摇曳的篝火上被扔了一把灌木枯枝,火星四散扑起,未来得及飘远,很快就在暗夜中消散,只剩木质被烧裂的噼啪声。
暖红的火光照亮它的四周,远点的地方就太暗,光晕照在恩多尔立体的侧脸上,苍白眼眸里却映不出任何事物。他摸索着自己骆驼身侧的货袋,将剩下的食物收整起来。
艾尼尔拧上水箱阀门,拿手巾将脸上的水渍擦干净,艾尼刚转身要往帐篷里走,就看到了站在骆驼旁一动不动的恩多尔,他身上还带着湿意,显然清洗过了,但却不清楚自己没有擦干净脸侧沾的木灰。
“我帮你擦擦脸吧。”
艾尼走到恩多尔面前,伸手牵住比自己粗壮不止一圈的手掌,“你脸上的灰没有洗干净。”
恩多尔被艾尼握着三根手指,他再次感受到了两人体型上的差距,他被艾尼尔带到另一只骆驼旁边,坐在了地上堆放的行李上,高度很合适。

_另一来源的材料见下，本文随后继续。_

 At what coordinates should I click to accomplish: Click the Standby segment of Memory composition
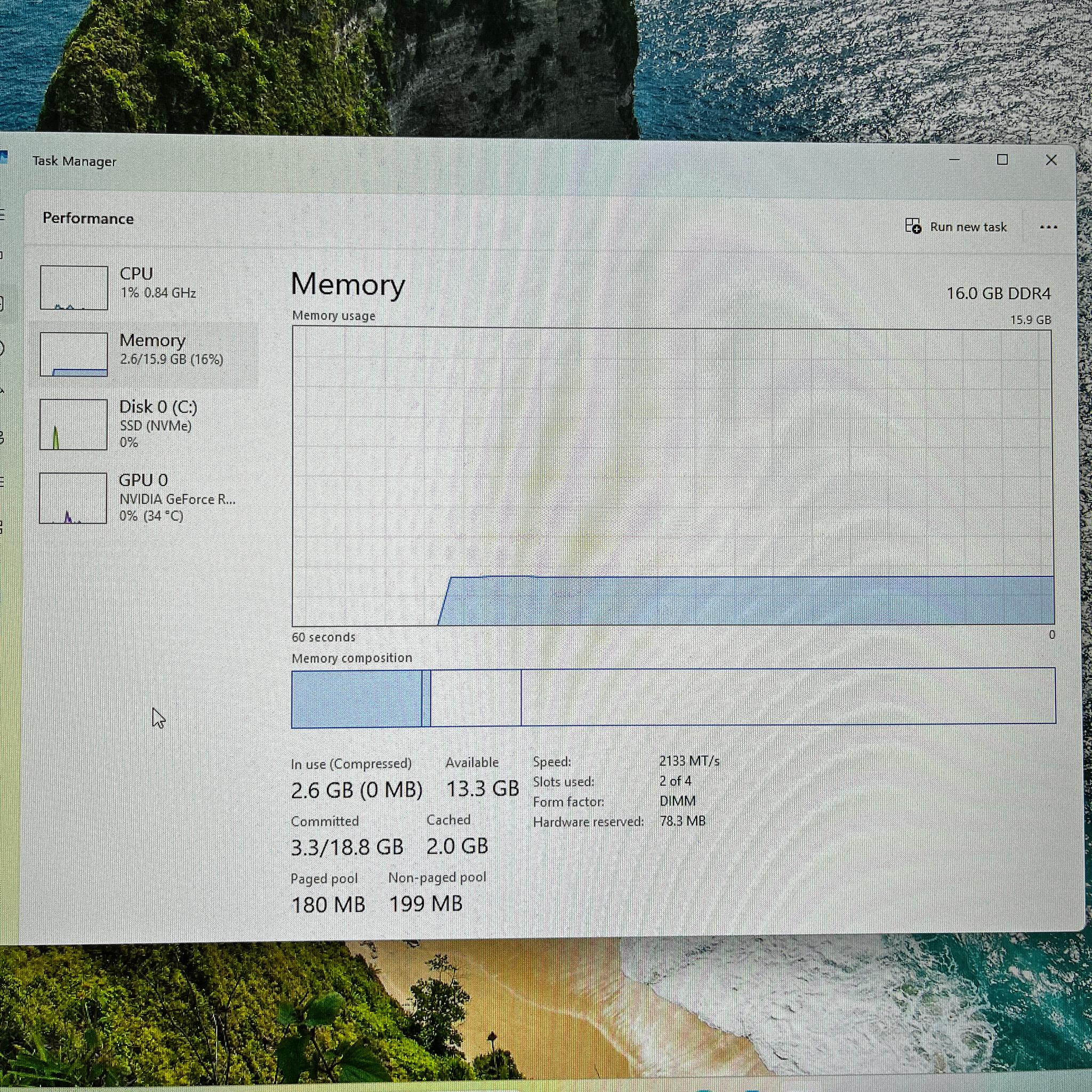coord(475,697)
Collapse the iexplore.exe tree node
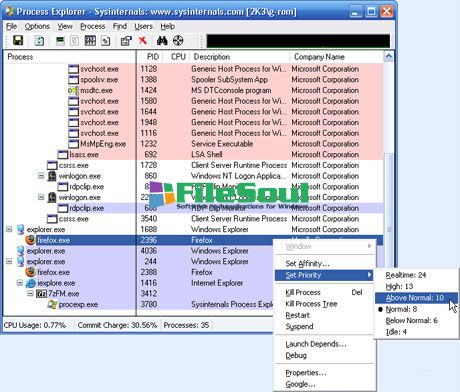 coord(20,283)
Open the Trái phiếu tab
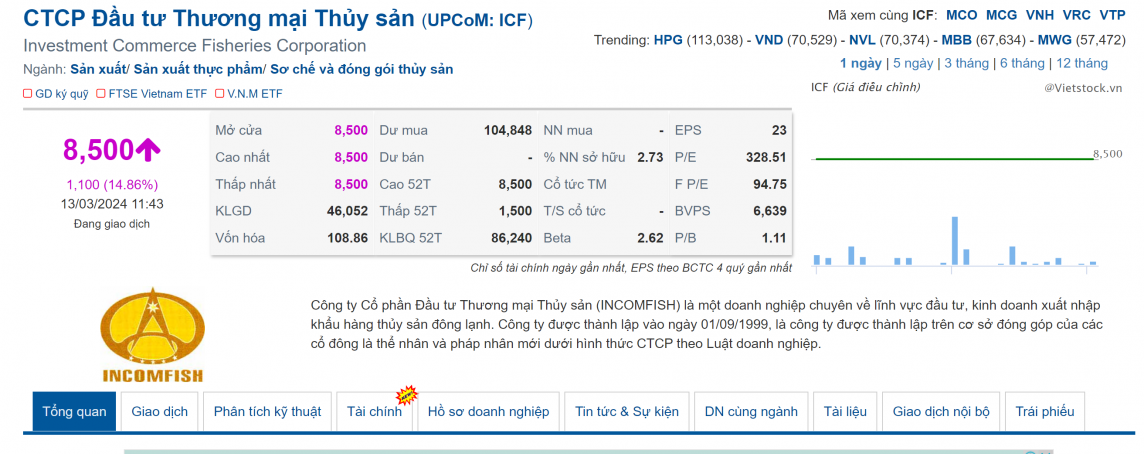This screenshot has height=454, width=1144. (x=1044, y=412)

沾湿了手巾,艾尼擦拭着恩多尔脸上的那片黑灰,浅色眼眸非常柔和。他想起了自己遇到过的一条眼盲边牧,虽然有缺陷,但它将自己嗅觉和听觉锻炼得尤其灵敏,日常生活几乎和其他狗狗没有什么区别,甚至会比其他狗狗更加强壮聪明,就像盖布神和恩多尔,他们也远比同类拥有更强大的力量,能用这样的力量活得很好。

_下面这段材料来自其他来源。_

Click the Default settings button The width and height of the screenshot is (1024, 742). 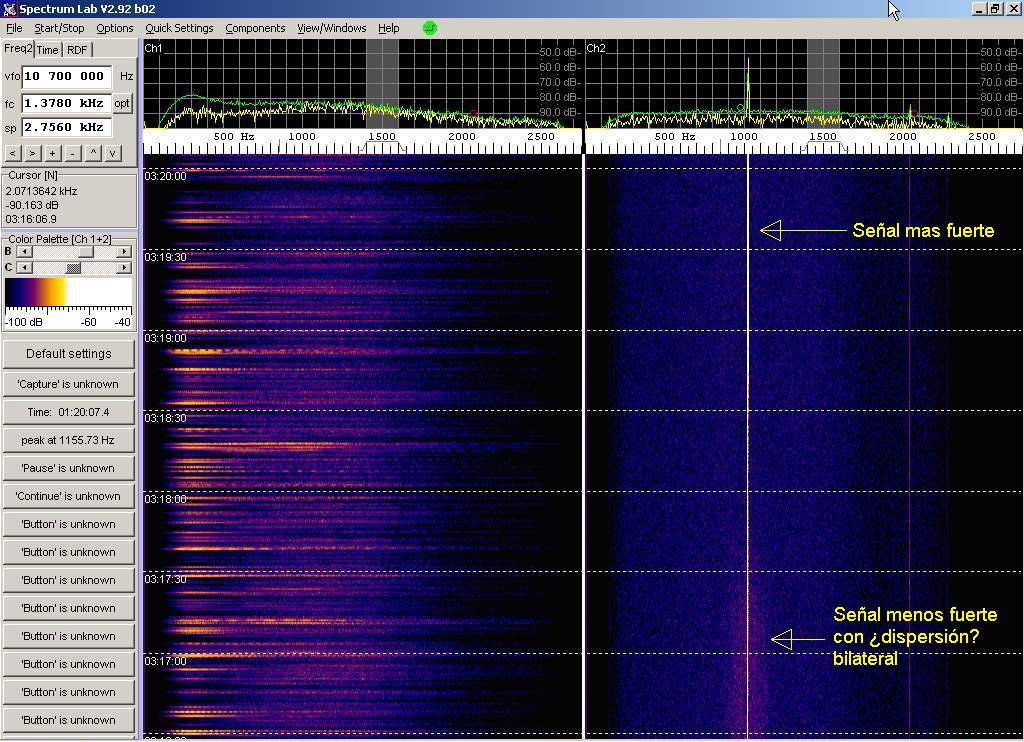point(68,354)
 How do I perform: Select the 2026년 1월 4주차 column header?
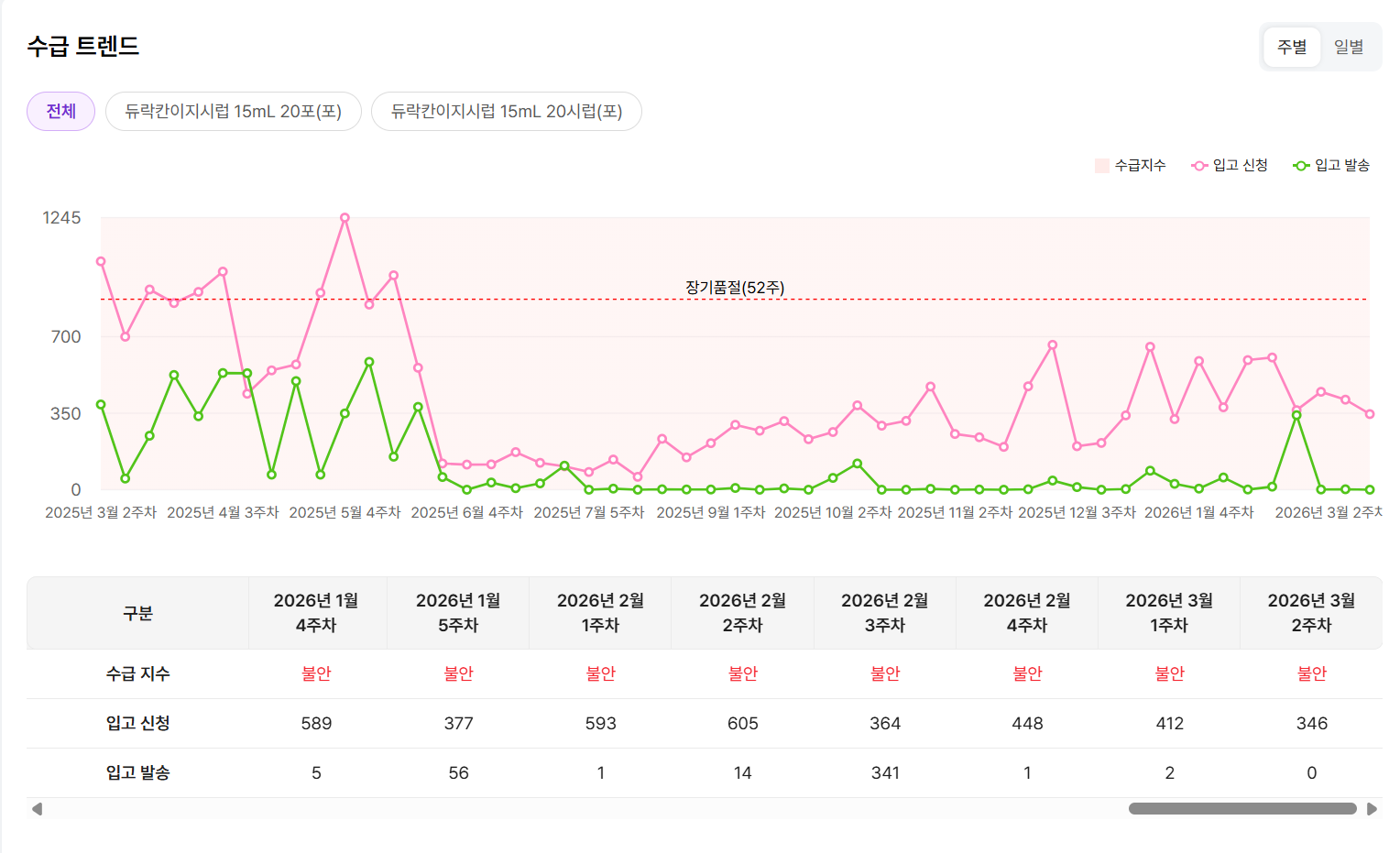pos(316,613)
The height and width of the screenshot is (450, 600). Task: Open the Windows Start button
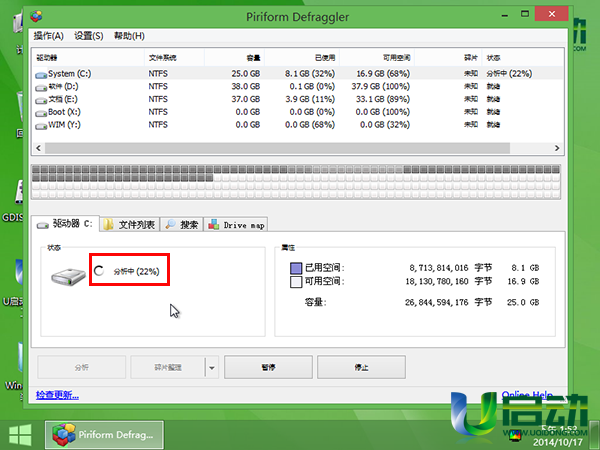point(19,434)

恩多尔从未感受到过这样的视线,柔软,温和,没有惧怕,也没有同情,他不懂。
自幼失去视觉,在混乱的底层世界摸爬滚打,长大些后,因为自身强悍的身体和盖布神的存在,他可以轻易斩获别人的生命,爬到食物链的顶端,他知道那些人是如何恐惧他、痛恨他,他不在乎,他甚至享受。
恩多尔抓住艾尼的手腕,他恍然想,太细了。
粗粝的手掌就不敢再握紧。
拿着手巾的手被抓着,艾尼尔抬起另一只手,用手背将恩多尔下巴上摇摇欲坠的水滴蹭掉,他收回手,恩多尔反射性抬头蹭去,高挺的鼻梁磨蹭艾尼柔软的掌心,嗅探他的气味,这幅姿态,就像盖布神一样。
但他不是。
恩多尔猛然清醒,他还未抬头,一个温软的怀抱已经将他的脸拢住,恩多尔睁大双眼,鼻尖蹭着的面料是艾尼尔的,脸颊能感受到衣服下的体温。
他没有被推开,反而,他被无数次共感过的怀抱,轻轻拢住了。
“你脸好烫,是不是也难受了?”
艾尼尔轻顺着恩多尔的背脊,感受到掌心下的身体缓缓放松,艾尼尔揉了揉恩多尔的后颈,“一天都没怎么开口说话,你被骆驼晃得不舒服了吗?”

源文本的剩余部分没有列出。